To provide for interaction with a user, the systems and techniques described here can be implemented on a computer having: a display device (e.g., a CRT (cathode ray tube) or LCD (liquid crystal display) monitor) for displaying information to a user; and a keyboard and a pointing device (e.g., a mouse or a trackball) by which a user can provide input to the computer. Other kinds of devices may also be used to provide for interaction with a user; for example, feedback provided to the user can be any form of sensory feedback (e.g., visual feedback, auditory feedback, or tactile feedback); and input from the user may be received in any form, including acoustic, speech, or tactile input.
The systems and techniques described here can be implemented in a computing system that includes a back-end component (e.g., as a data server), or that includes a middleware component (e.g., an application server), or that includes a front-end component (e.g., a user computer having a graphical user interface or a web browser through which a user can interact with an implementation of the systems and techniques described here), or any combination of such back-end, middleware, or front-end components. The components of the system can be interconnected by any form or medium of digital data communication (e.g., a communication network). Examples of communication networks include: local Area Networks (LANs), Wide Area Networks (WANs), and the Internet.
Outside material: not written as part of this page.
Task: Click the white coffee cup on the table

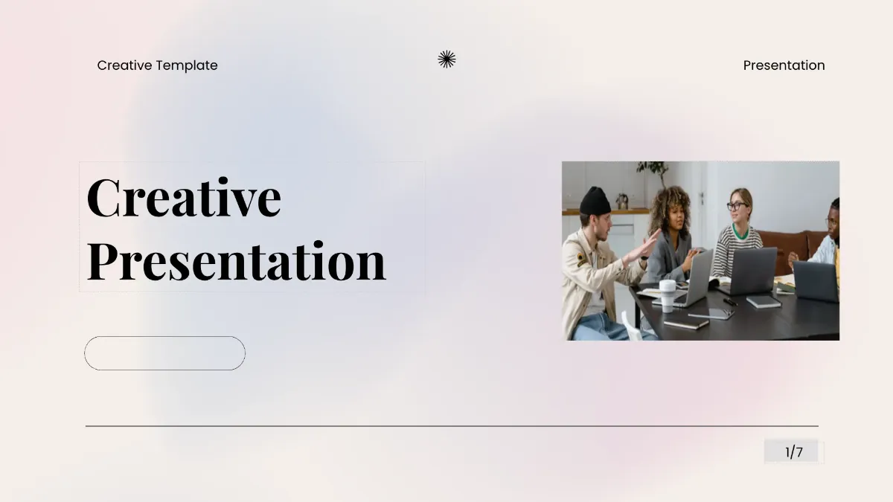Action: coord(667,294)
The computer system may include clients and servers. A client and server are generally remote from each other and typically interact through a communication network. The relationship of client and server arises by virtue of computer programs running on the respective computers and having a client-server relationship to each other. The server may be a cloud server, a server of a distributed system, or a server with a combined blockchain.
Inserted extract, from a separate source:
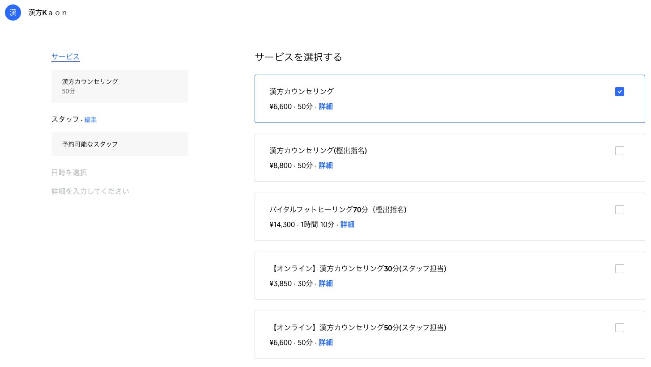Click the 詳細を入力してください step label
It should be understood that various forms of the flows shown above may be used, with steps reordered, added, or deleted. For example, the steps described in the present disclosure may be performed in parallel, sequentially or in different orders, and are not limited herein as long as the desired results of the technical solutions disclosed in the present disclosure can be achieved.
Although embodiments or examples of the present disclosure have been described with reference to the accompanying drawings, it is to be understood that the methods, systems, and apparatus described above are merely exemplary embodiments or examples and that the scope of the present disclosure is not limited by these embodiments or examples, but only by the claims as issued and their equivalents. Various elements in the embodiments or examples may be omitted or may be replaced with equivalents thereof. Further, the steps may be performed in an order different from that described in the present disclosure. Further, various elements in the embodiments or examples may be combined in various ways. It is important that as technology evolves, many of the elements described herein may be replaced with equivalent elements that appear after the present disclosure.